The Practical Guide to LLMs: Llama 2

Published in

Georgian Impact Blog

10 min readOct 13, 2023

By: Rohit Saha, Royal Sequeira, Mariia Ponomarenko & Kyryl Truskovskyi

Continuing our assessment of Large Language Models (LLMs) through the lens of our Evaluation Framework, we turn our attention to Llama 2.

In this post, we aim to give you:

A brief overview of Llama 2.
Different ways to fine-tune Llama 2 on custom datasets.
A comparison with BERT, DistilBERT and other LLMs on classification and summarization tasks.
Analysis of how much data and time you need to finetune your own Llama 2, and the cost.
A look at how to productize Llama 2, and the associated costs.

We are open-sourcing all of the scripts and our insights in our LLM Github repository.

What is Llama 2?

Llama 2 is Meta’s latest open-source large language model, released in July 2023, and, according to Meta, can be used for commercial purposes. Llama 2 comes in three different versions: 7B, 13B, and 70B.

According to Llama 2: Open Foundation and Fine-Tuned Chat Models, Llama 2 was trained on a mix of publicly available datasets. The paper states that any source containing personal information was removed from the datasets. These datasets equate to two trillion tokens — 40% more data than its predecessor Llama 1. Llama 2 supports a context length of 4096, twice the length of its predecessor.

The training process described is very similar to Llama 1, with Llama 2 also using standard Transformer architecture. According to the paper, the changes from Llama 1 include increased context length and a new form attention mechanism (grouped-query attention). Llama 2-Chat, the model’s instruction counterpart, was trained on publicly available instruction datasets with over 1M human annotations.

The same paper states that Llama 2 was evaluated on popular benchmarks for both pre-training and fine-tuning abilities. The tasks used to benchmark against pre-trained models included, among others, common-sense reasoning, mathematical abilities and general knowledge. Meta found that Llama 2 outperforms the other open-source models they tested (Falcon, MPT, and Llama1) across all benchmarks.
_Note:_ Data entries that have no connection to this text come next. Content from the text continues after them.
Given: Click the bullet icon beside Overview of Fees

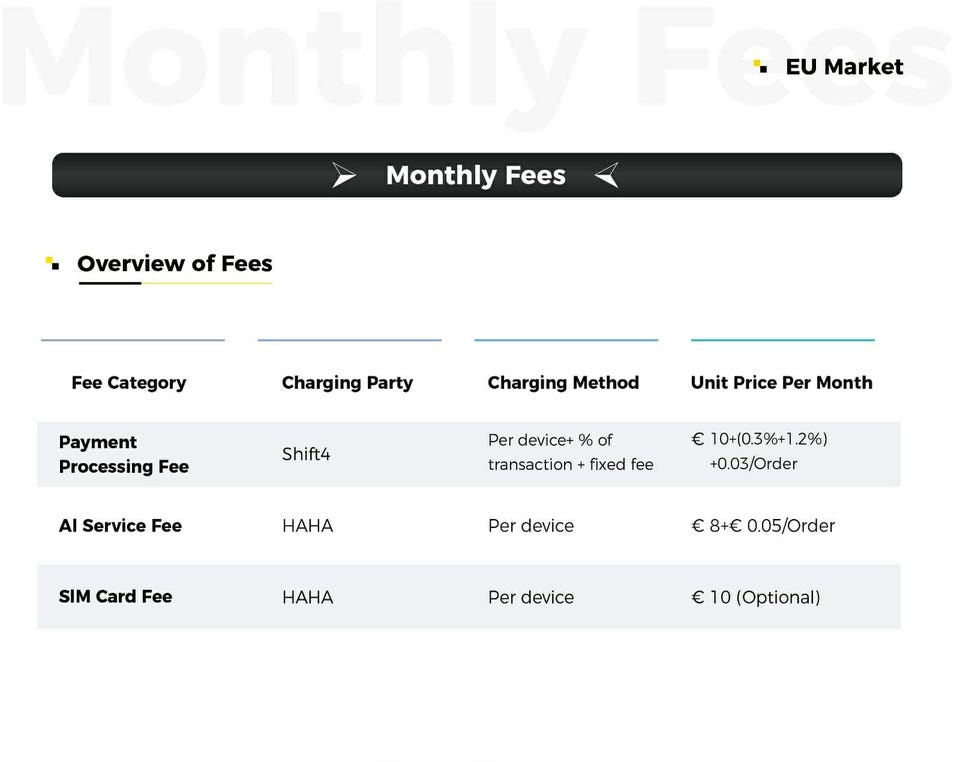Looking at the screenshot, I should coord(52,263).
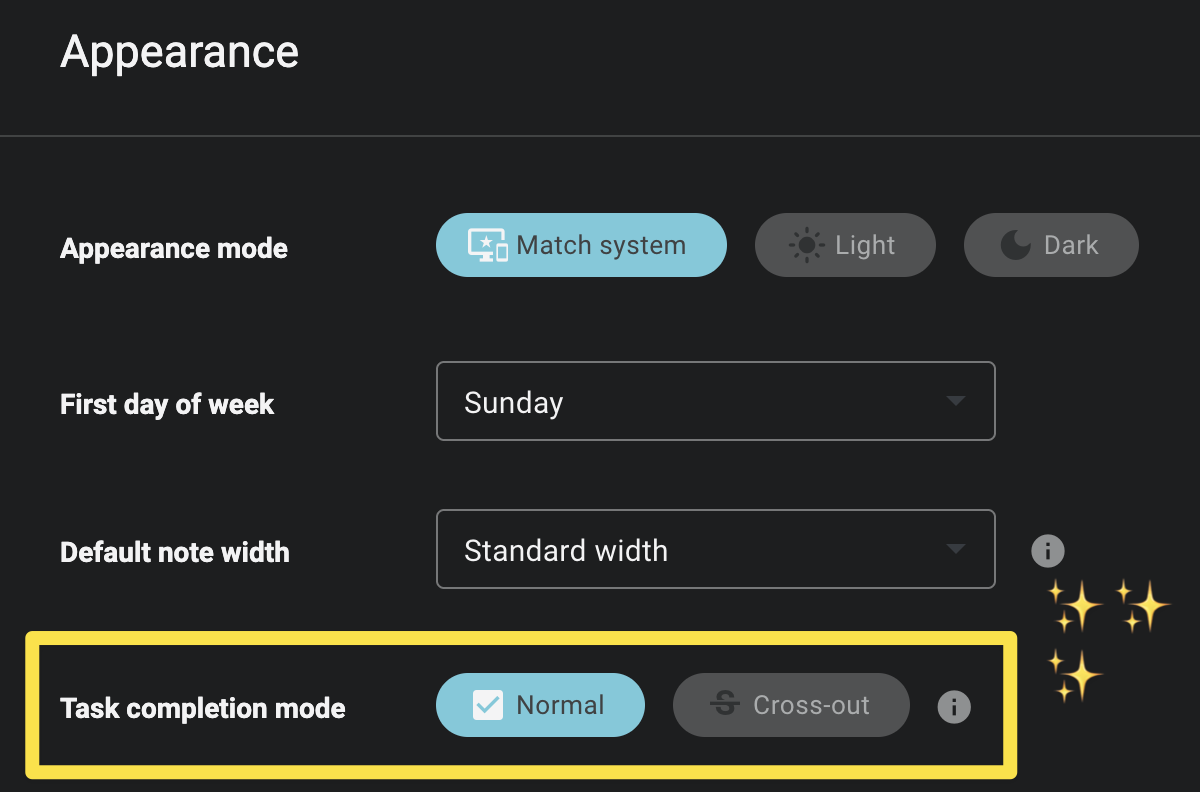This screenshot has height=792, width=1200.
Task: Click the Appearance section heading
Action: tap(180, 52)
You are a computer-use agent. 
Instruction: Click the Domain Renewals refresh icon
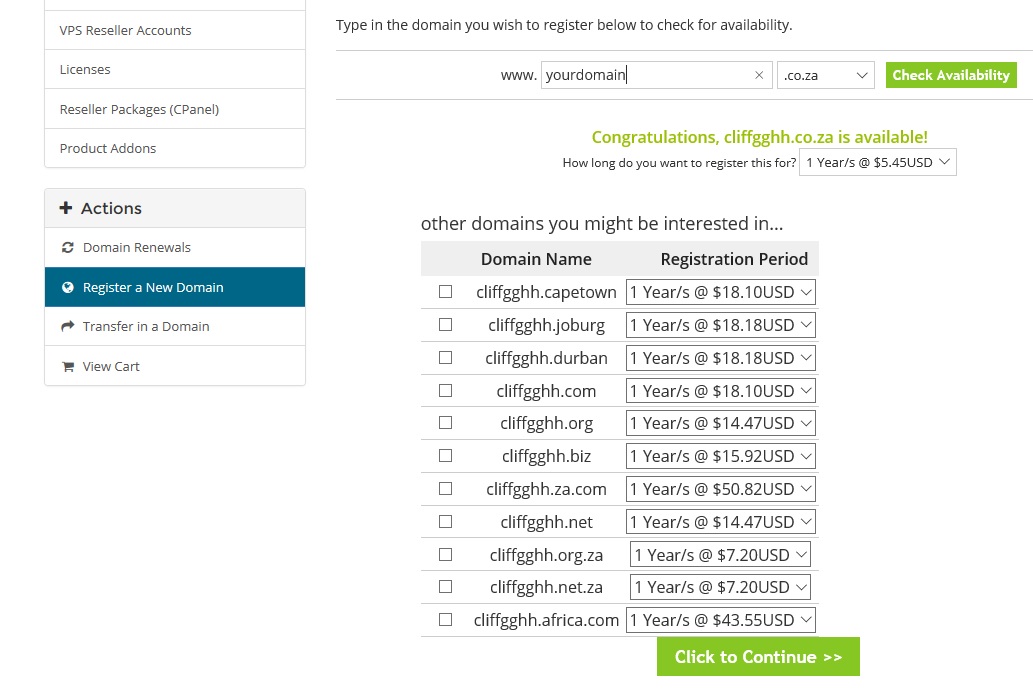tap(67, 248)
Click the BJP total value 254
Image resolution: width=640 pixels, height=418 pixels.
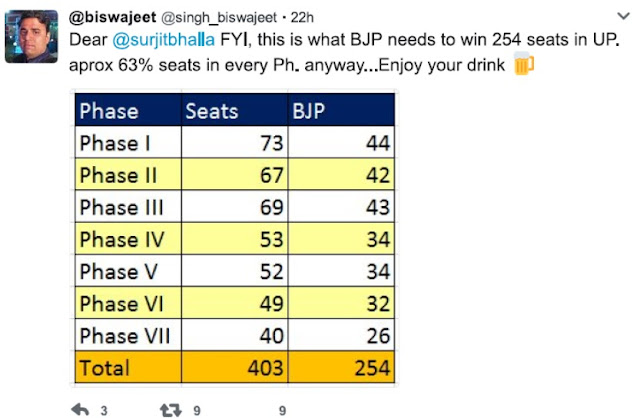tap(372, 368)
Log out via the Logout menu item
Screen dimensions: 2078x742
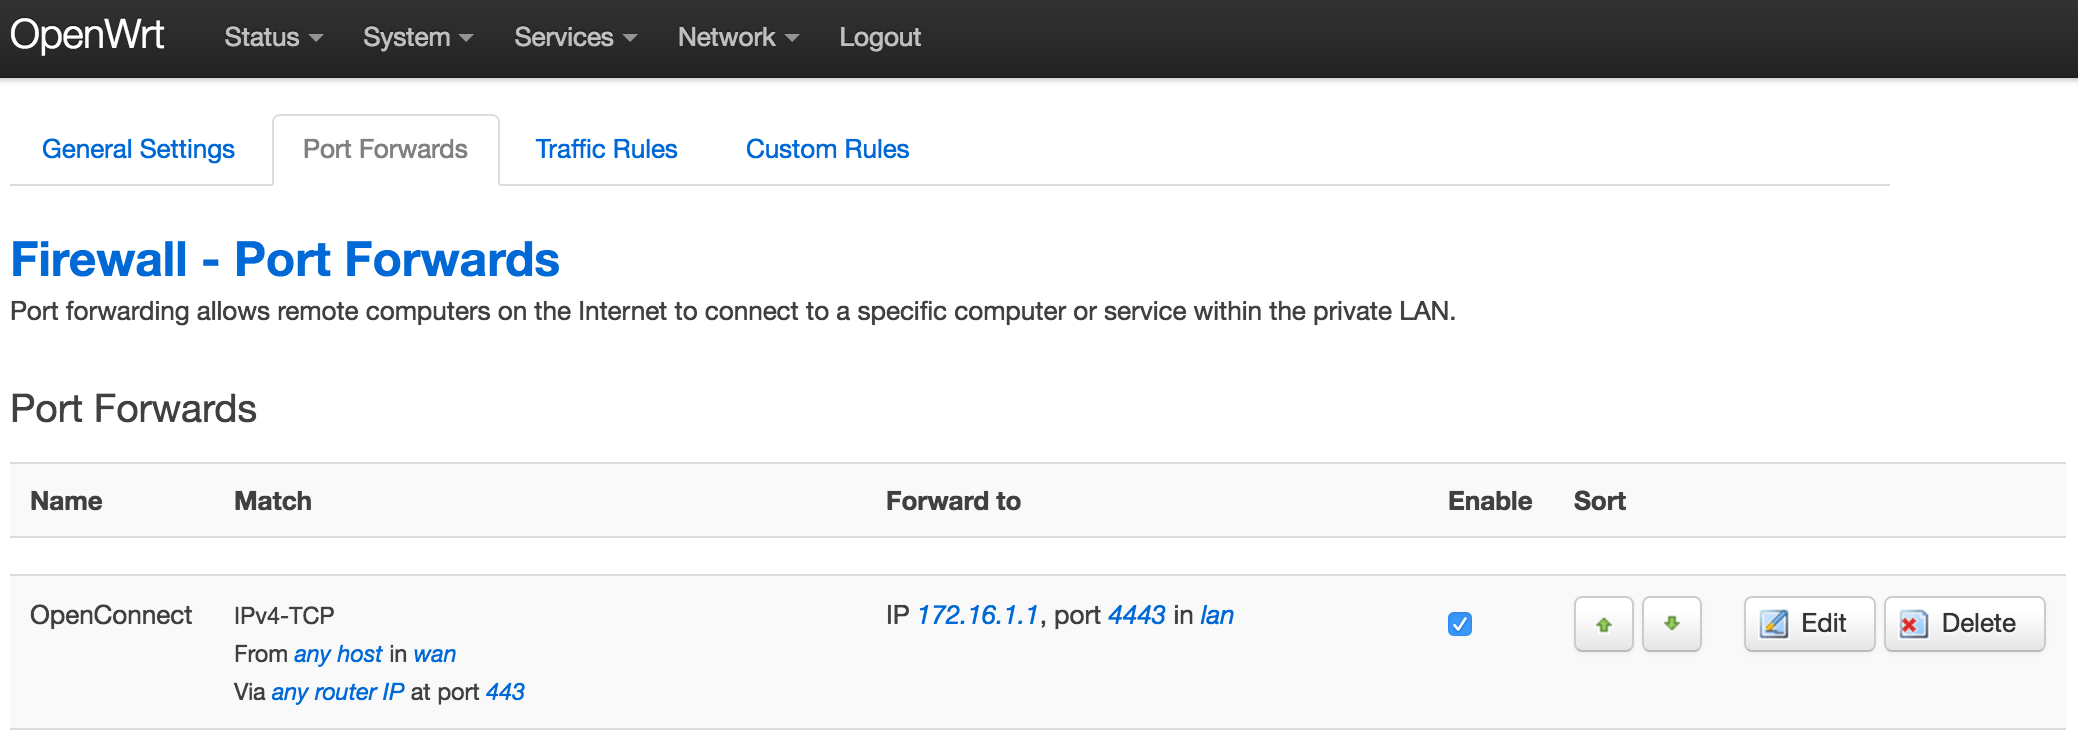tap(880, 37)
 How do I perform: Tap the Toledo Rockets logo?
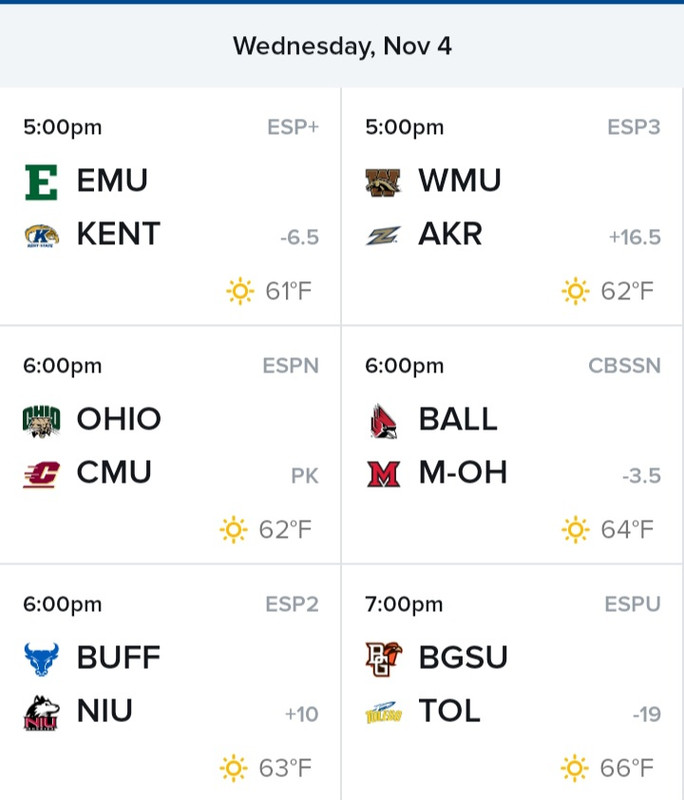pyautogui.click(x=384, y=712)
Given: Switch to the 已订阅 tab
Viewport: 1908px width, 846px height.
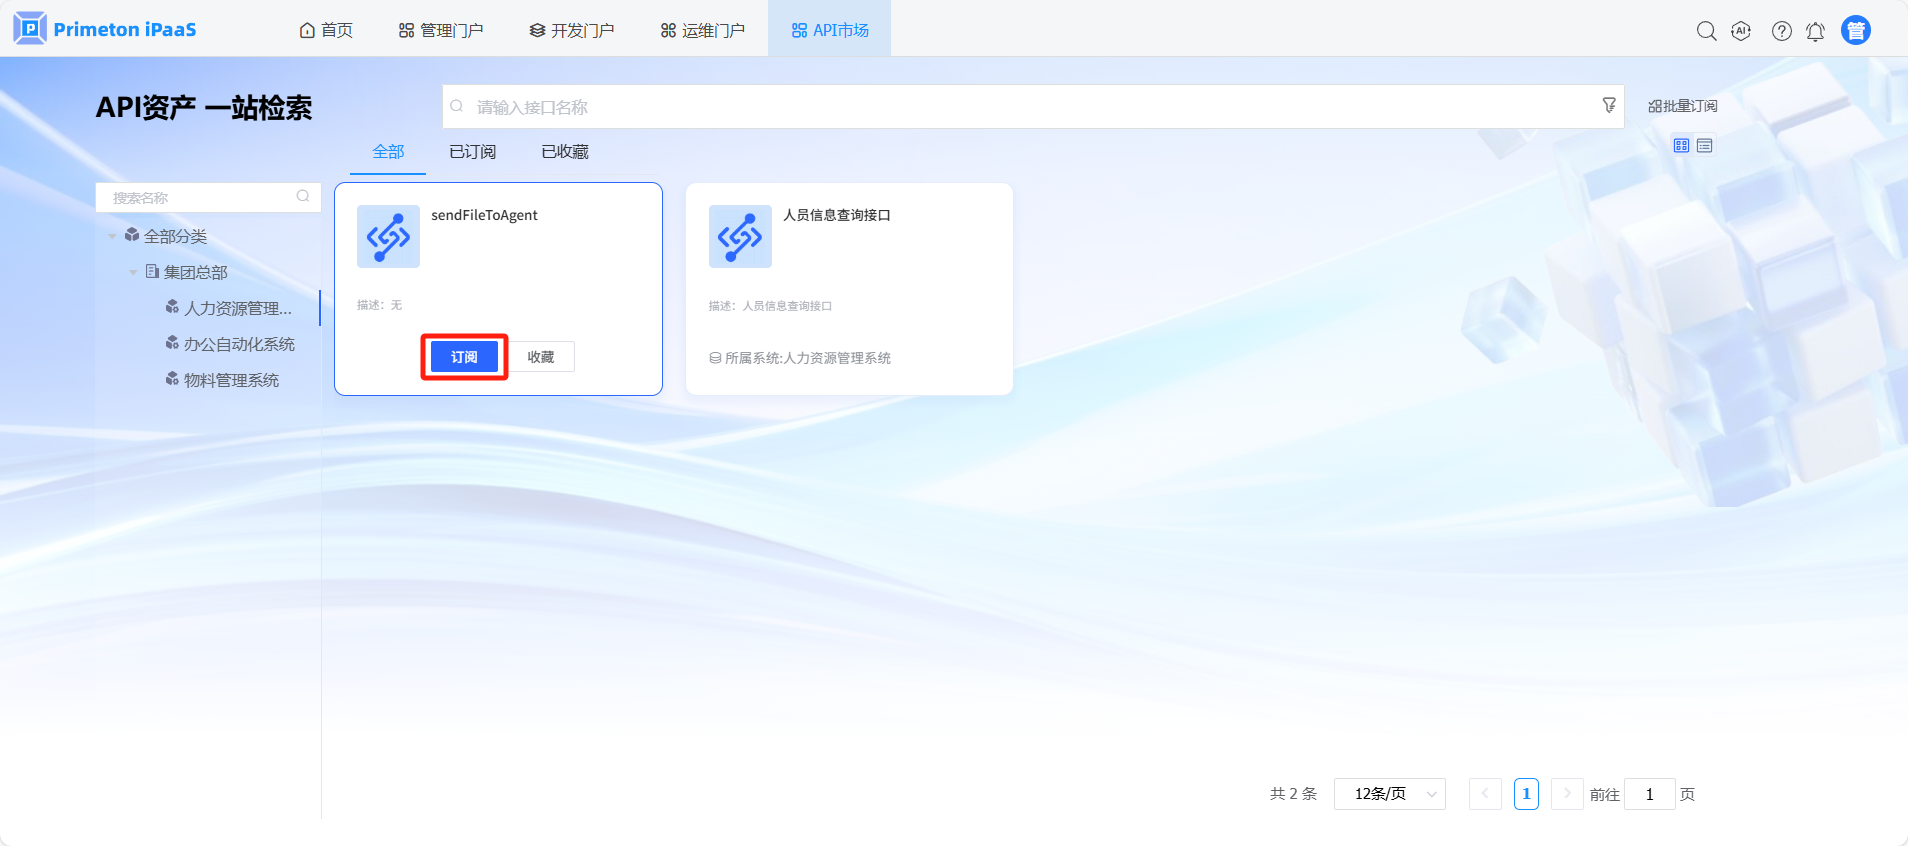Looking at the screenshot, I should tap(472, 152).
When pitted against closed-source models, Llama 2 performs similarly to GPT-3.5 in certain tasks such as language understanding and math word problems, but lags behind in coding tasks. In contrast, Meta found that Llama 2 matches or surpasses PaLM-540B in nearly all benchmark tasks, yet there remain substantial performance gaps between Llama 2, PaLM-2-L, and GPT-4.

Evaluating Llama 2

For a holistic evaluation, we assess the 7B and 13B versions of Llama 2 across the four pillars of our Evaluation Framework: Performance, Time to Train, Costs and Inference.

Llama 2 Performance

Let’s move on to the first pillar of our evaluation framework: Performance.

We evaluated the performance of Llama 2 across the tasks of classification and summarization. All experiments were conducted on an AWS EC2 instance: g5.2xlarge that comes with 1 NVIDIA A10G GPU. It has 24GB memory, and costs US$1.212 / hour.

We perform supervised fine-tuning via QLoRA on Llama 2 for both classification and summarization tasks. Here is an example of the prompt for fine-tuning for the task of classifying categories of news documents, which is similar to the prompts used in our previous blog posts on benchmarking LLMs:

Because the task is classification-based, we track accuracy as the main metric. We compare Llama 2 against other popular open-source models, such as Flan-T5-Large, Falcon and RedPajama.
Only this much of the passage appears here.